Document and screenshot pointing entries:
※ ※ ※

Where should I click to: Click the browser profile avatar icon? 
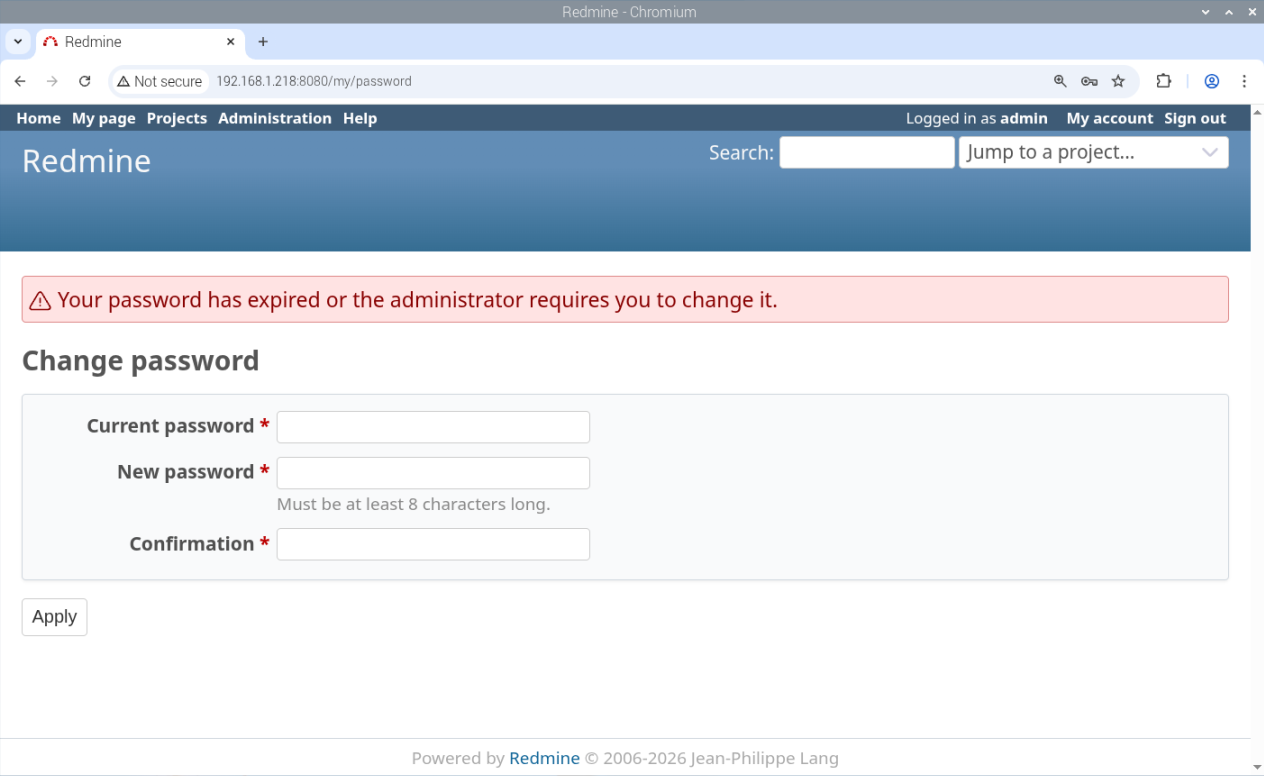[1211, 81]
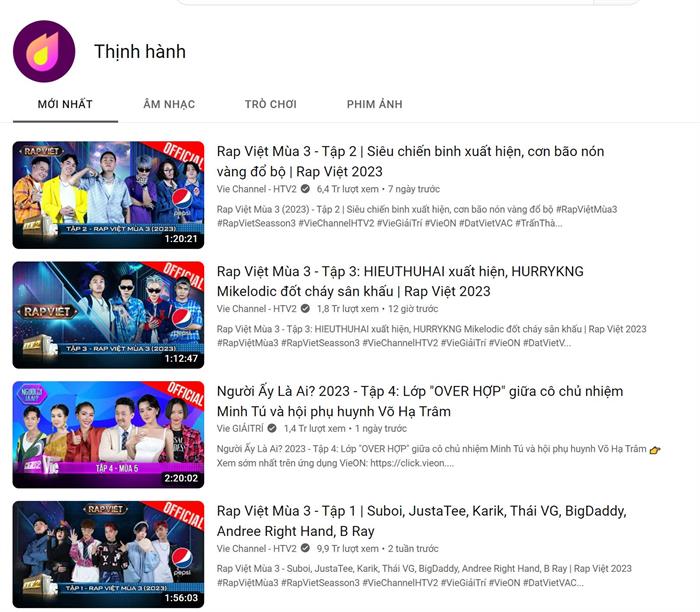Click the Thịnh hành trending flame icon

(x=44, y=51)
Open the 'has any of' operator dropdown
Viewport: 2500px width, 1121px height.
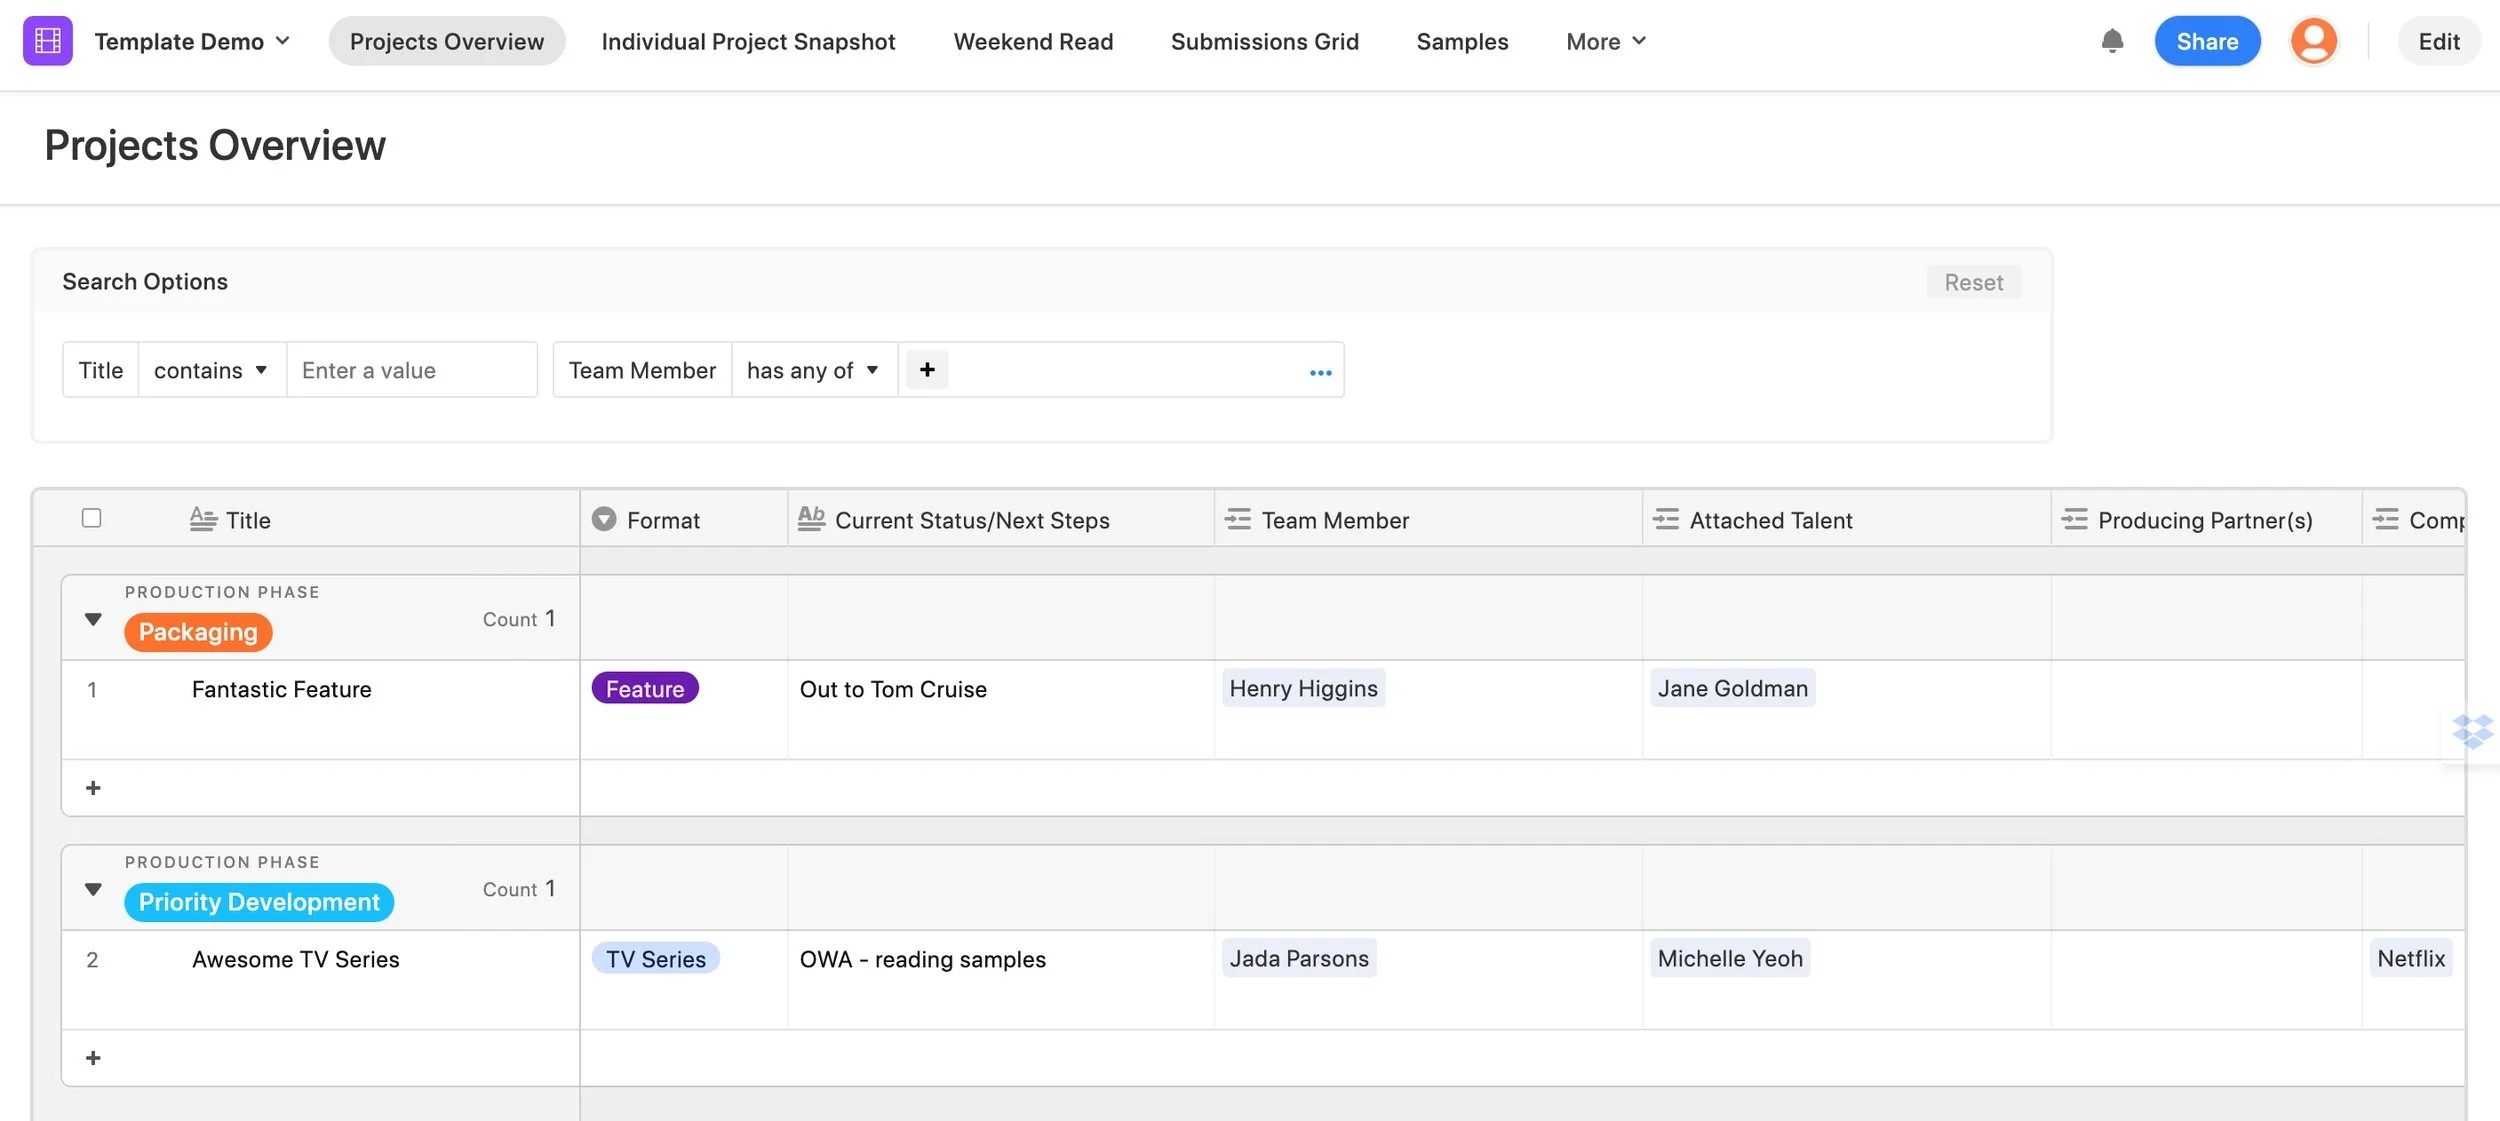812,370
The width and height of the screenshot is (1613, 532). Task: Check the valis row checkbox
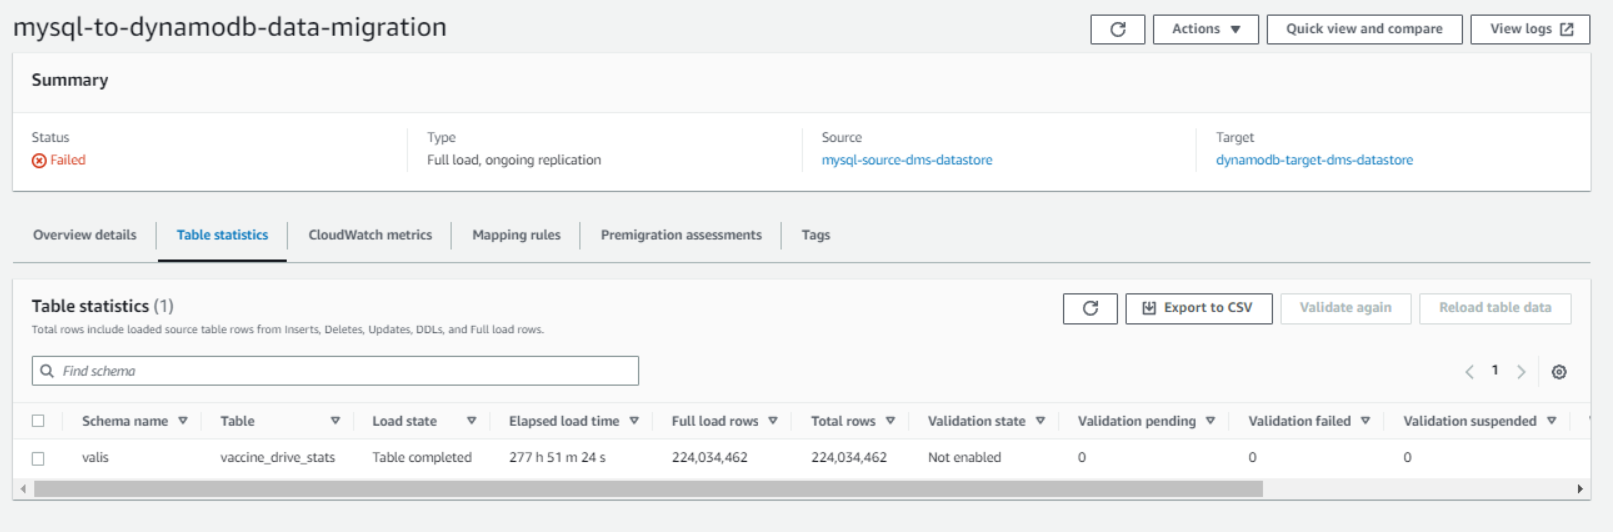point(38,458)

※ ※ ※

**What the task requires**
Switch "dropdown" to "menu" in the data above and write out all of it again, leaving everything else unchanged. Leave the pictures out of your answer.

**Result**
Where should I click to: Click the browser profile avatar icon? 
[1211, 81]
Click the Thịnh hành trending flame icon

(x=44, y=51)
Open the 'has any of' operator menu
Viewport: 2500px width, 1121px height.
812,370
The width and height of the screenshot is (1613, 532). Task: Check the valis row checkbox
point(38,458)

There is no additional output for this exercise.